Em música, uma das dificuldades que surgem quando se fala de um


potencial de desenvolvimento formal do material é precisamente o fato de que
ele, quando proposto efetivamente, já possui uma forma, já estabelece relações
internas acabadas. Não existe um intermediário entre imaginação e
concretização da ideia como no caso das artes plásticas. Lá, a ideia de forma
preexiste em potência no material escolhido para expressá-la artisticamente. Na
música, o que preexiste à concretização da ideia vai ser a imaginação do
compositor que, por sua vez, é condicionada pelo Sistema de Referências – ou
o método – escolhido para organizar o som.
Em outras palavras, é impossível opor forma e matéria em música a não
ser que se considere o sistema de referências como matéria musical, o que
configura um contrassenso visto que ele existe in absentia (em ausência!). O que
se poderia pensar, partindo da ideia de um potencial do material proposta por
Schoenberg, é que o compositor seja capaz de conceber e propor que um
determinado conteúdo sintático-musical (um tema!) reapareça nos
desenvolvimentos sonoros subsequentes em uma peça, sempre considerando a
existência de um ouvinte e de suas capacidades. Neste caso, o relacionamento
entre as ideias se baseia na busca pela igualdade de termos diferentes e,
sobretudo, em uma opção criativa frente a diversas outras possibilidades de
concepção criativa.

2 BIBLIOGRAFIA

DUDEQUE, N. Forma Musical como Processo. Anais da Simpom, v. 1, n. 1,


2010.
HUYGHE, R. Sentido e destino da arte. Lisboa: Edições 70, 1986. v. 1.
SCHOENBERG, A. Style and idea: selected writings of arnold schoenberg.
Los Angeles: University of California Press, 1975.
______. Arnold schoenberg's letters. Los Angeles: University of California
Press, 1987.

______. Fundamentos da composição musical. São Paulo: EDUSP, 1990.

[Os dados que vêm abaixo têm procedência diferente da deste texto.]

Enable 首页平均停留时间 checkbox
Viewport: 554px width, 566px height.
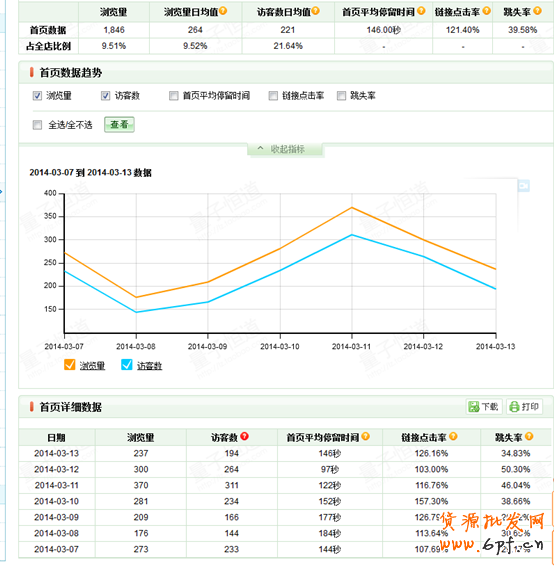pos(174,96)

______. Harmonia. Tradução M. MALUF. São Paulo: UNESP, 2001.

______. Funções estruturais da harmonia. São Paulo: Via Lettera, 2004.

______. Exercícios preliminares em Contraponto. São Paulo: Via


Lettera, 2001.
SCHOENBERG, A.; NEFF, S. Coherence, counterpoint, instrumentation,
instruction in form. Lincoln: University of Nebraska Press, 1994.